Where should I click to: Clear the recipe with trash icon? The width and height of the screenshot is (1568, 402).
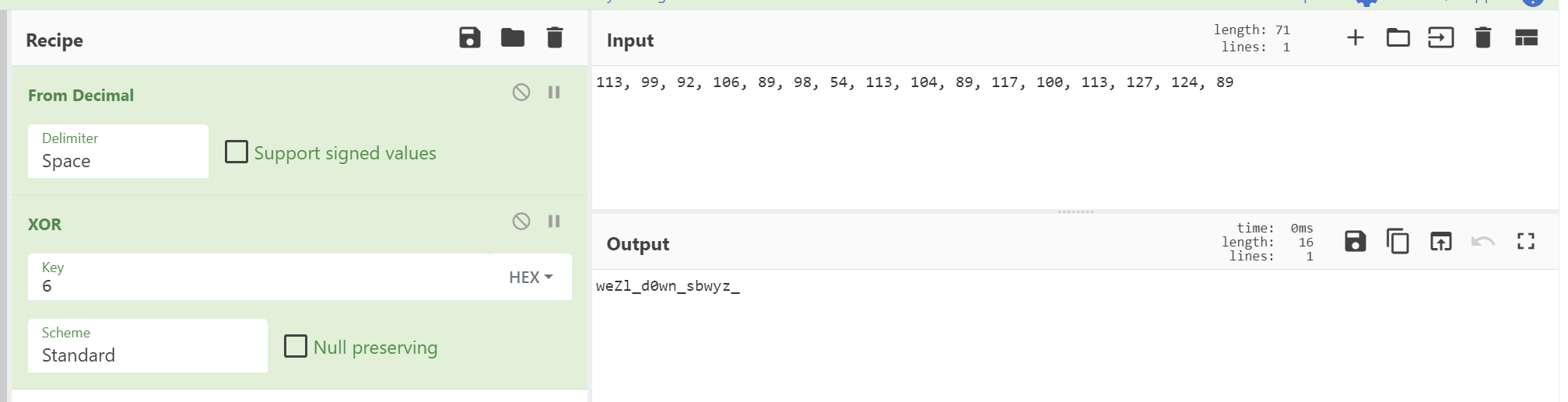554,37
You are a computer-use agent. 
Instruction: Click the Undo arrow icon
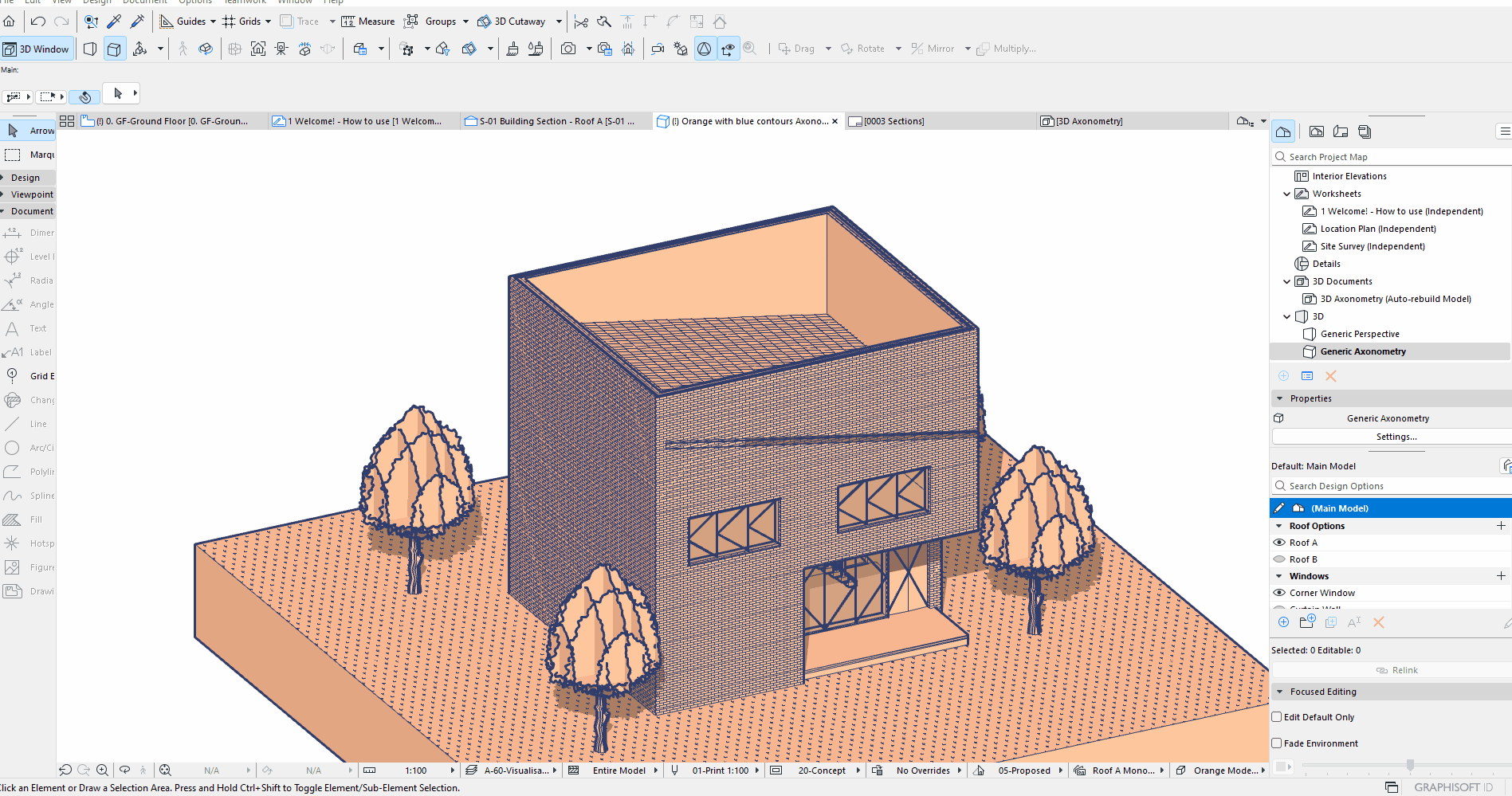point(37,22)
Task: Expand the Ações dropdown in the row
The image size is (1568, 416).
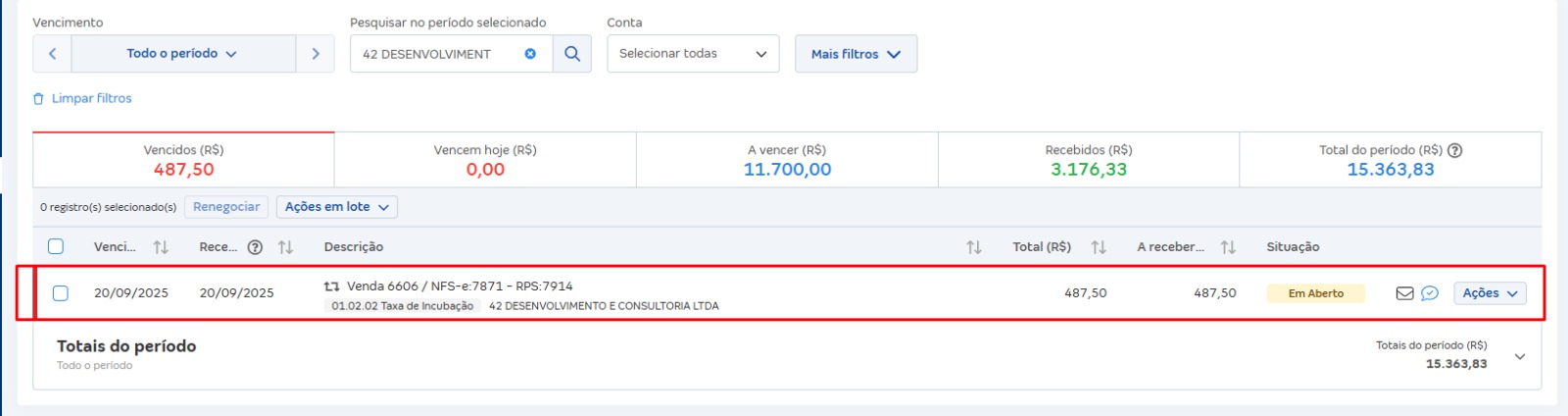Action: tap(1489, 293)
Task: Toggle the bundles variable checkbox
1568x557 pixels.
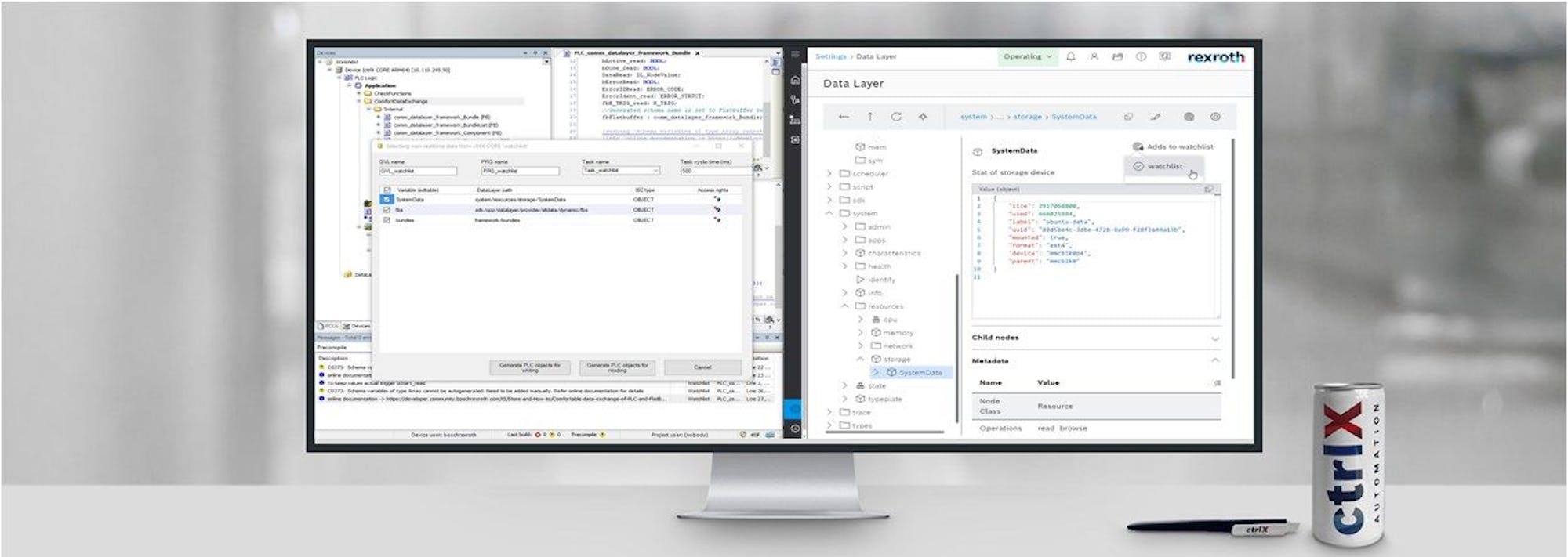Action: (386, 220)

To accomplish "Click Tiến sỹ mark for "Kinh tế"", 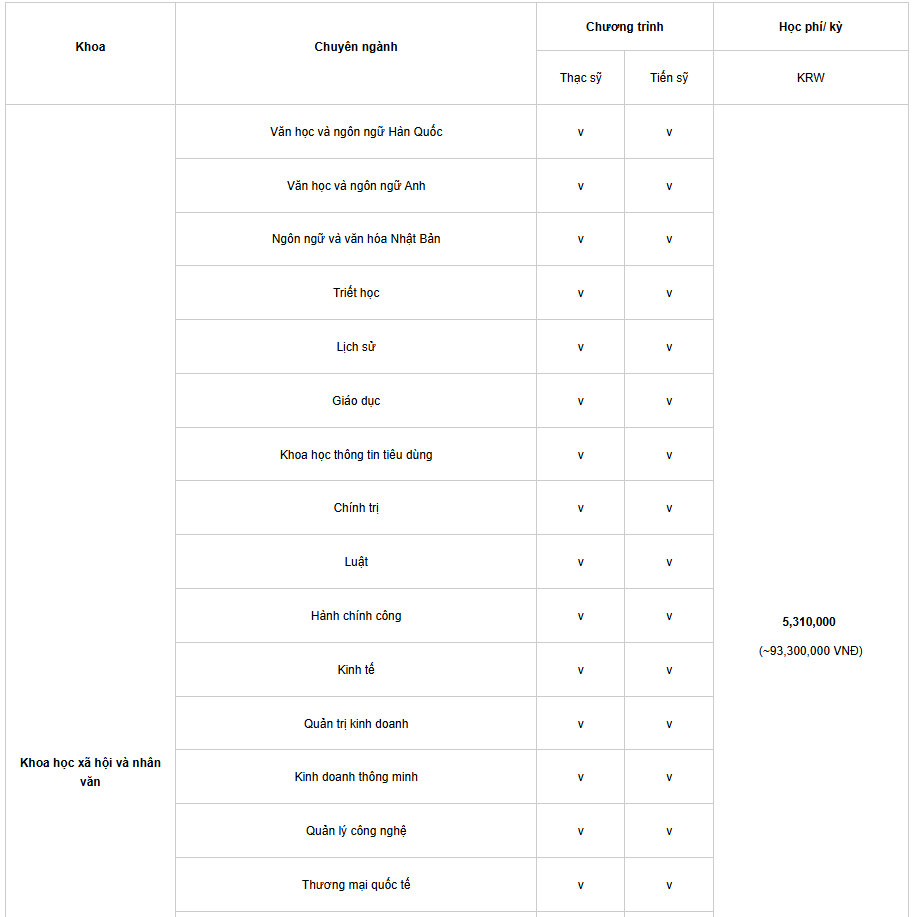I will pos(669,670).
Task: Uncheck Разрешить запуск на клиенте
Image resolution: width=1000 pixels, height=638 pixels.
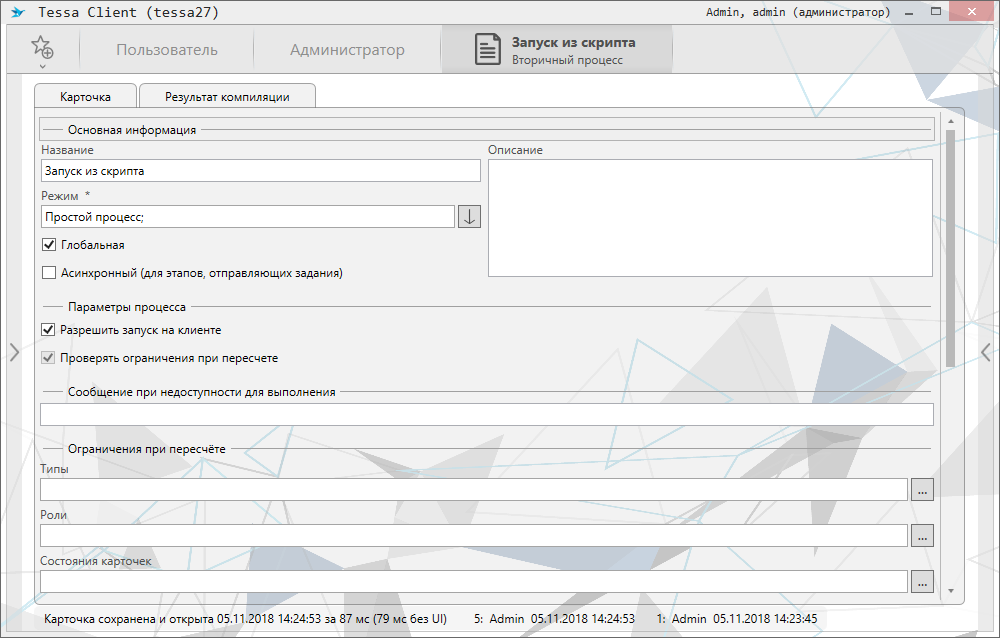Action: coord(49,330)
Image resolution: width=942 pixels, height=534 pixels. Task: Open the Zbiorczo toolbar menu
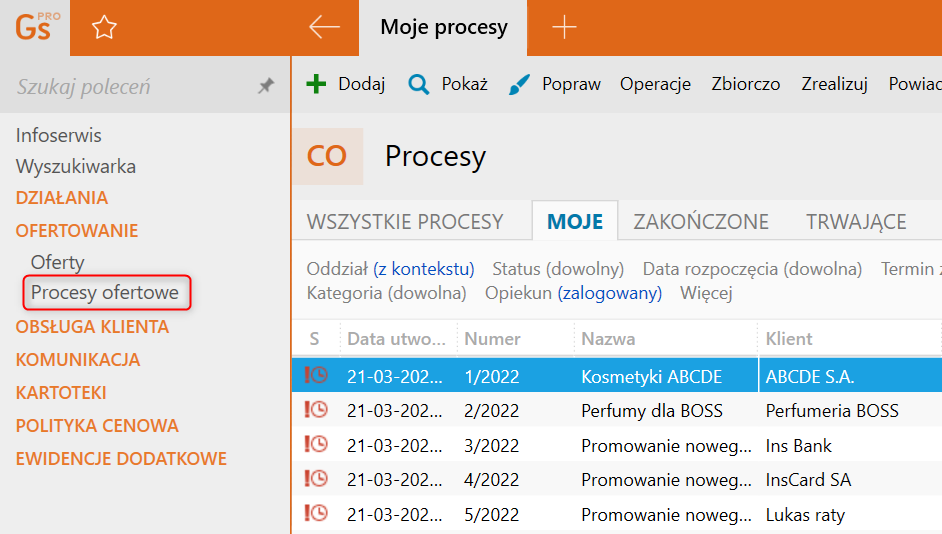pyautogui.click(x=745, y=84)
*-*-*
What you need to do → All that is needed is the lines from the line holding "Image resolution: width=942" to the final line of the listing above, repeated exactly, pictures excluded.

Response to the task →
Image resolution: width=942 pixels, height=534 pixels. Task: Open the Zbiorczo toolbar menu
pyautogui.click(x=745, y=84)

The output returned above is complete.